Faced with dramatically rising heating oil prices already 50 percent higher than last year, the Carter administration is now considering between $1 billion and $2 billion in relief for middle-income households using that fuel, administration sources said yesterday.

The assistance would be in the form of either direct tax credits or rebates from jobbers to consumers, with the jobbers eventually being reimbursed by the government.

Such assistance would be in addition to already-proposed help for low-income families, expected to be hardest hit by the fuel oil price rise. Heating oil is used in one quarter of all homes in the United States.

The discussion over extending relief to middle income families has caused a brouhaha in the administration, one source said.While the domestic policy staff favors such a move, the Treasury Department and the Council of Economic Advisers oppose it. The Energy Department has not come down on either side.

This activity comes as the administration is reporting that, for the first time this year, stocks of middle distillates, which include heating oil, are higher than they were at the same time last year.

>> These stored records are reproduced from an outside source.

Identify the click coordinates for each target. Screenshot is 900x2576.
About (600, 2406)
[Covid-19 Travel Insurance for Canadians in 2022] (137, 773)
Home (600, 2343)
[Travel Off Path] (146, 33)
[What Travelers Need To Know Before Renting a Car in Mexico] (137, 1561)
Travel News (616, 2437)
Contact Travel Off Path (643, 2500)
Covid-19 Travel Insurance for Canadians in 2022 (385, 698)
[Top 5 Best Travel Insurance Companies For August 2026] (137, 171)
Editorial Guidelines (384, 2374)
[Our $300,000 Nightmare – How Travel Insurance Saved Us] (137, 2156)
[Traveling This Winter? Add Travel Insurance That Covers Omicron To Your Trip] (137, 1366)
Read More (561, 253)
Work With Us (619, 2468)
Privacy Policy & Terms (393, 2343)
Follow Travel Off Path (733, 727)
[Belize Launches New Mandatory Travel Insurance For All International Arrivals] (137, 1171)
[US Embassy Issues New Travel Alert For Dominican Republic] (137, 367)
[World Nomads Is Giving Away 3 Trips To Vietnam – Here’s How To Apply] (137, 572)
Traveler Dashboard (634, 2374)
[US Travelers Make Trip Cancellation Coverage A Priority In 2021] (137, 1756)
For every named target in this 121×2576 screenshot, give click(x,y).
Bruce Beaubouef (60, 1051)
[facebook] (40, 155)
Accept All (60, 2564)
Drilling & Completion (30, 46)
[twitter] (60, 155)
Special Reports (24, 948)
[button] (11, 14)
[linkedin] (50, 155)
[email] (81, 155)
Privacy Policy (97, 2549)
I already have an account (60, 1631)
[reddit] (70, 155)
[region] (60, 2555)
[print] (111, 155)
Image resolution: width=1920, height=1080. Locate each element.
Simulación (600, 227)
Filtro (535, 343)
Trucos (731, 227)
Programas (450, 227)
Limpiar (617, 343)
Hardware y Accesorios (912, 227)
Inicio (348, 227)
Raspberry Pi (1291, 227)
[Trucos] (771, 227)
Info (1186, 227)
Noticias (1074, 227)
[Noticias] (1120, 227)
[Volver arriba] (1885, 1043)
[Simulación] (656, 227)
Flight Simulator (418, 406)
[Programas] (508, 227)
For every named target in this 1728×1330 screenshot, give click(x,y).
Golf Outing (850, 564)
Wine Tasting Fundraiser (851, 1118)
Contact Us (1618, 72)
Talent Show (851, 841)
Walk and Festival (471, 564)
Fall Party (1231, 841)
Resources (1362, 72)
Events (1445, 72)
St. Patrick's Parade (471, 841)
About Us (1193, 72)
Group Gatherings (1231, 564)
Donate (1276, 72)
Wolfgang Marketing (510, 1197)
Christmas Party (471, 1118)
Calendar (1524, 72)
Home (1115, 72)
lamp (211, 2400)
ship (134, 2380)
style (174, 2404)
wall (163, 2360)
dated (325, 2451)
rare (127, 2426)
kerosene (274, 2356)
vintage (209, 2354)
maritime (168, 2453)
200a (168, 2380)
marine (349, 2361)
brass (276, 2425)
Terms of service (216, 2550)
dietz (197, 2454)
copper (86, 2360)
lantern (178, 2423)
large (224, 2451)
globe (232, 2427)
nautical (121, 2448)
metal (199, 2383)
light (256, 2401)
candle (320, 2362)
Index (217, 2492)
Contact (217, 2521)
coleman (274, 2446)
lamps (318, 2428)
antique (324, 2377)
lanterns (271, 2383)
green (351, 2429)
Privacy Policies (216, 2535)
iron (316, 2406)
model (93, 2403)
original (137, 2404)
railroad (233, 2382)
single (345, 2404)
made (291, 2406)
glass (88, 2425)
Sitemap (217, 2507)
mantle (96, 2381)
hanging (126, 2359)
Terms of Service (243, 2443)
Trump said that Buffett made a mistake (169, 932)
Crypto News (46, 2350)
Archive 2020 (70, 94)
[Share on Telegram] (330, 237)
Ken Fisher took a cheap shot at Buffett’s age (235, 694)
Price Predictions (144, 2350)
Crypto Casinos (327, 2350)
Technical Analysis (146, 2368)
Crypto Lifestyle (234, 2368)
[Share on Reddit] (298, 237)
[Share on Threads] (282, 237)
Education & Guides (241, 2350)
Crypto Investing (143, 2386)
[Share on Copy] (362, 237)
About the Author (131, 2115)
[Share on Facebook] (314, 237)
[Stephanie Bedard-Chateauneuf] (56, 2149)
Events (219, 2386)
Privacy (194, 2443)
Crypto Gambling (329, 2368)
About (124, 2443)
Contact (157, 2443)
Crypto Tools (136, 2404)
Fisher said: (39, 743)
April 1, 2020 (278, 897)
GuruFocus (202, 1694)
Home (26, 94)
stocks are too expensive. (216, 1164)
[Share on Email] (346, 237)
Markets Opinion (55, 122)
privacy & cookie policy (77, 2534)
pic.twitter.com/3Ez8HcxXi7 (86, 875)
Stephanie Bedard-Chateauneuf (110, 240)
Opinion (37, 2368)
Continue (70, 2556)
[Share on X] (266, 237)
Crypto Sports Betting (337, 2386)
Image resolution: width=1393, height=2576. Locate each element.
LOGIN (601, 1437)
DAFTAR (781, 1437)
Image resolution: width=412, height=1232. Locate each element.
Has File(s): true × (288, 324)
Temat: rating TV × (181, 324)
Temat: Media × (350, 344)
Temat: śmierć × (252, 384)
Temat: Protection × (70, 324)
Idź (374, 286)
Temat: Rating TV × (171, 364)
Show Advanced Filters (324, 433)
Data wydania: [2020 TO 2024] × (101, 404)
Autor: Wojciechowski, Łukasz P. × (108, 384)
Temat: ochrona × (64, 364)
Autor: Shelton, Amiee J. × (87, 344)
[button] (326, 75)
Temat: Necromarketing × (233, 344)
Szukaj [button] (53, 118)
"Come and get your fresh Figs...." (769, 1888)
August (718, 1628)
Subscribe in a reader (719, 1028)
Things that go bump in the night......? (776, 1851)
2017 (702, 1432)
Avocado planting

Industry and administration analysts say this virtually assures adequate supplies of heating oil in the United States this year, barring any disruption in worldwide crude oil production.

And in another development, Texaco Inc., one of the nation's largest heating oil suppliers, serving 190,000 customers through 2,100 wholesalers in 42 states -- 7 percent of the national market -- yesterday said it will try to hold home heating oil prices at their current level through the winter.

Texaco also said it would be modifying its credit policies to make it easier for wholesale and retail customers to pay their bills, which will be considerably higher than last year's.

DOE figures show that the average price of heating oil has risen from about 53.7 cents per gallon in January to well over 80 cents a gallon today.

Much of that increase is due to the rapidly increasing cost of crude oil. The cost of crude is expected to continue to rise because the Carter administration began lifting price controls on domestic crude oil in June. The controls will be virtually eliminated by January.

To offset the increasing costs, the administration has revealed plans to expand upon existing assistance programs to low-income households using heating oil.

Still, the administration faces continuing political pressure to broaden assistance programs, particularly in New England, where between 60 and 70 percent of the households use heating oil.

For that reason, administration sources say Carter may choose a speech he plans to make to elderly people in Hartford, Conn., Wednesday as a forum to unveil further assistance programs.

Sources say one of the plans would offer tax rebates that would be phased out somewhere in the income range of $20,000 to $30,000.

Sen. Harrison A. Williams Jr. (D.-N.J.), chairman of the Senate Labor and Human Resources Committee, yesterday introduced legislation that would provide $6.6 billion in federal aid over five years to help families pay their heating oil bills, adding more pressure on the administration to up the ante on its relief programs.

Several other programs aimed at heating oil relief have been proposed in Congress.

The administration has also been jawboning the oil industry to keep prices down. In congressional testimony earlier this week, Deputy Energy Secretary John O'Leary warned that price controls on heating oil could be imposed if the Energy Department determines that the oil companies have unfairly boosted profits at the same time prices were already rising at record levels.

The DOE figures showed that while rising crude costs were a major component of the increased costs of heating oil, refiners had also increased their margins substantially.

Oil industry spokesmen defended their profit boosts by saying they had been making insufficient profits on home heating oil in the past, and that this was the first opportunity in two years that they had to increase their profits to adequate levels.